I think I don’t understand Carl’s “separate, additional miracle” argument. From my perspective, the basic AGI argument is:
“General intelligence” makes sense as a discrete thing you can invent at a particular time. We can think of it as: performing long chains of reasoning to steer messy physical environments into specific complicated states, in the way that humans do science and technology to reshape their environment to match human goals. Another way of thinking about it is ‘AlphaGo, but the game environment is now the physical world rather than a Go board’.
Humans (our only direct data point) match this model: we can do an enormous variety of things that were completely absent from our environment of evolutionary adaptedness, and when we acquired this suite of abilities we ‘instantly’ (on a geologic timescale) had a massive discontinuous impact on the world.
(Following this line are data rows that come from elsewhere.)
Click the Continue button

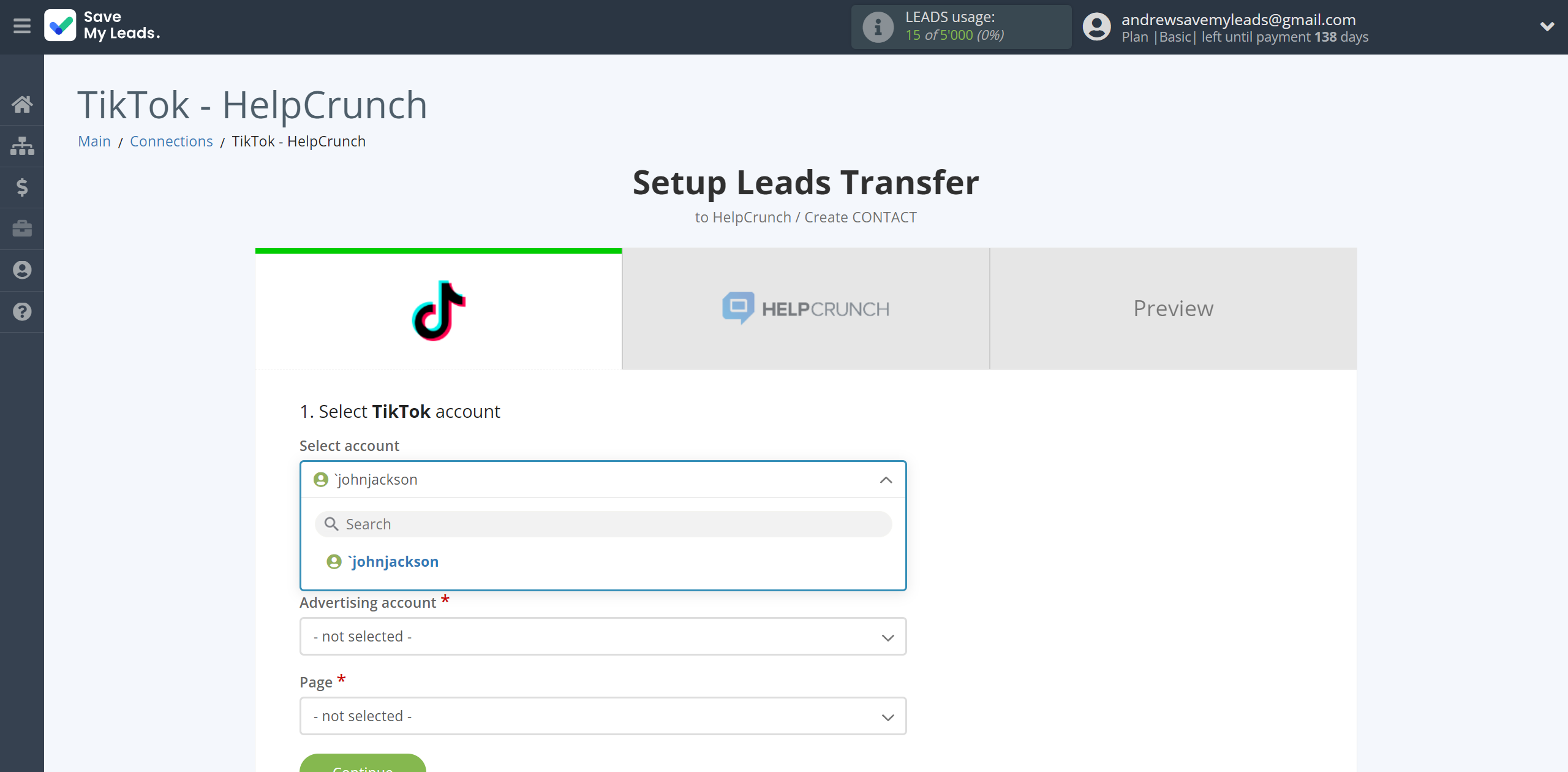364,768
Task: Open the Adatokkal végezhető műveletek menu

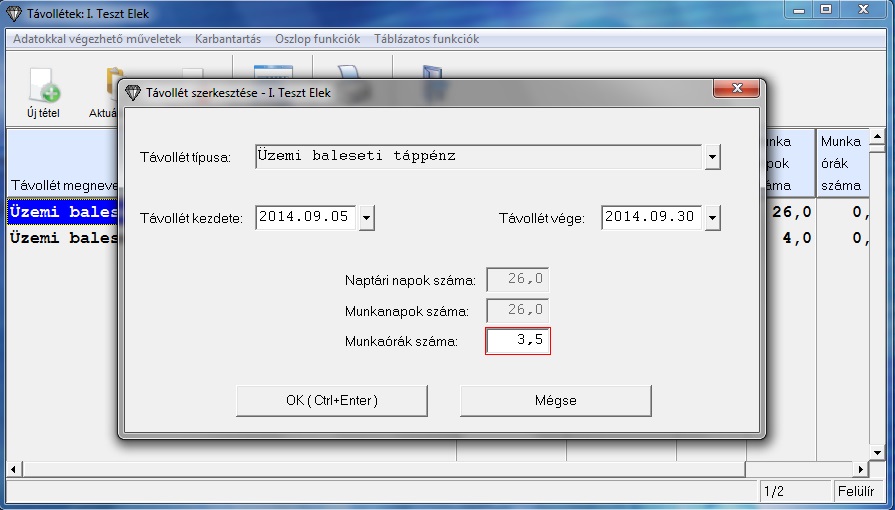Action: pyautogui.click(x=97, y=39)
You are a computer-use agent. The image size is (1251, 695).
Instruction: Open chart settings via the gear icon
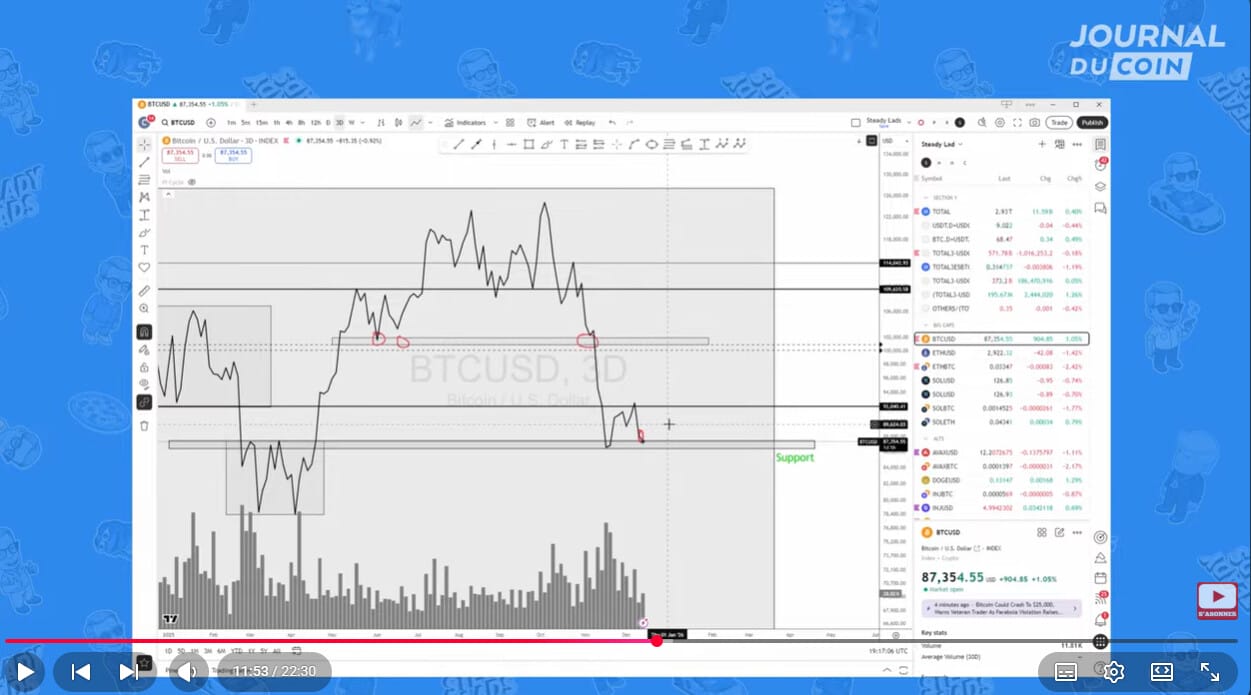[999, 122]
So we should expect AI, at some point, to go from ‘can’t do sophisticated reasoning about messy physical environments in general’ to ‘can do that kind of reasoning’, at which point you suddenly have an ‘AlphaGo of the entire physical world’. Which implies all the standard advantages of digital minds over human minds, such as:
We can immediately scale AlphaWorld with more hardware, rather than needing to wait for an organism to biologically reproduce.
We can rapidly iterate on designs and make deliberate engineering choices, rather than waiting to stumble on an evolutionarily fit point mutation.
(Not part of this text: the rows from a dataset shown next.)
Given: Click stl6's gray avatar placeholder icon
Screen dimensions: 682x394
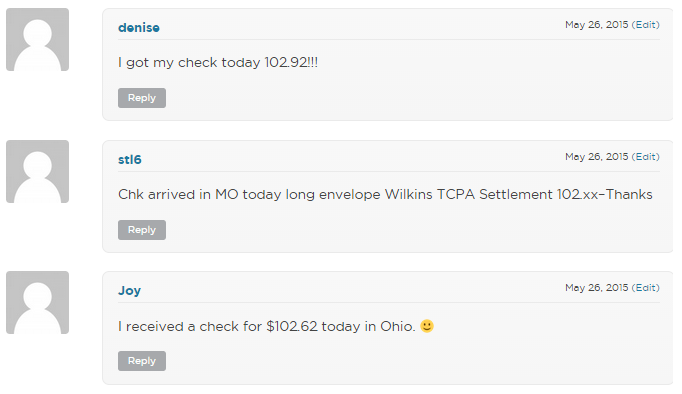Looking at the screenshot, I should (x=37, y=171).
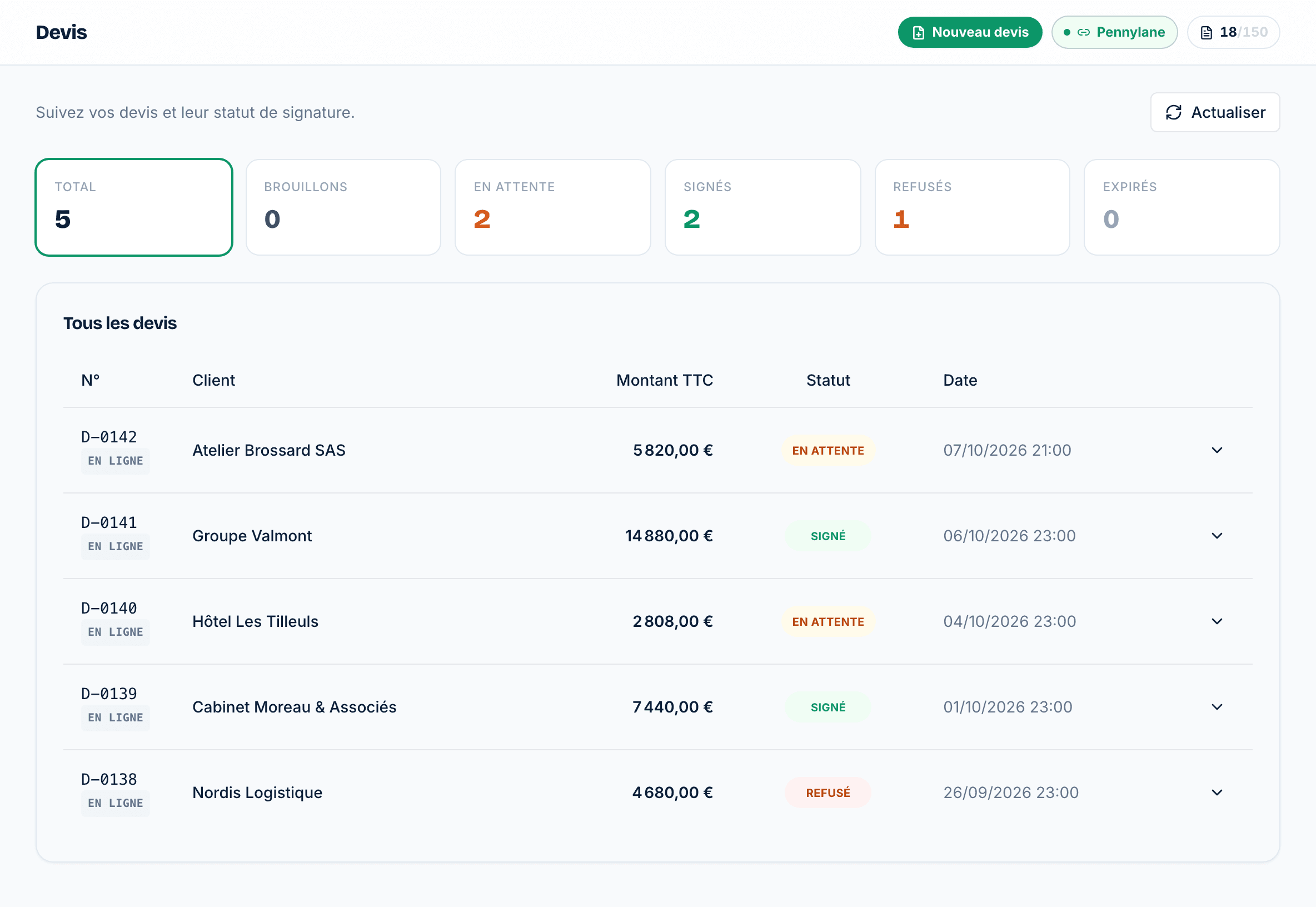Filter by the Brouillons card
This screenshot has width=1316, height=907.
[x=343, y=207]
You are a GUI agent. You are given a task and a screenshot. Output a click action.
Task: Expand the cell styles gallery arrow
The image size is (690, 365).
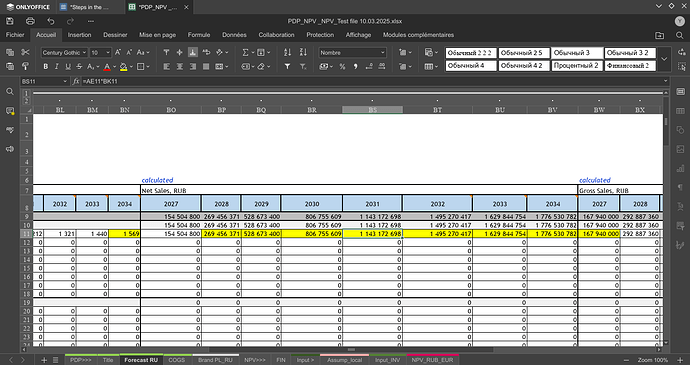664,59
We can optimize the system directly for things like scientific reasoning, whereas human brains can do science only as a side-effect of our EAA capacities.
When you go from not-having an invention to having one, there’s always a discontinuous capabilities jump. Usually, however, the jump doesn’t have much immediate impact on the world as a whole, because the thing you’re inventing isn’t a super-high-impact sort of thing. When you go from 0 to 1 on building Microsoft Word, you have a discontinuous Microsoft-Word-sized impact on the world. When you go from 0 to 1 on building AGI, you have a discontinuous AGI-sized impact on the world.
Thinking in the abstract about ‘how useful would it be to be able to automate all reasoning about the physical world / all science / all technology?’ is totally sufficient to make it clear why this impact would probably be enormous; though if we have doubts about our ability to abstractly reason to this conclusion, we can look at the human case too.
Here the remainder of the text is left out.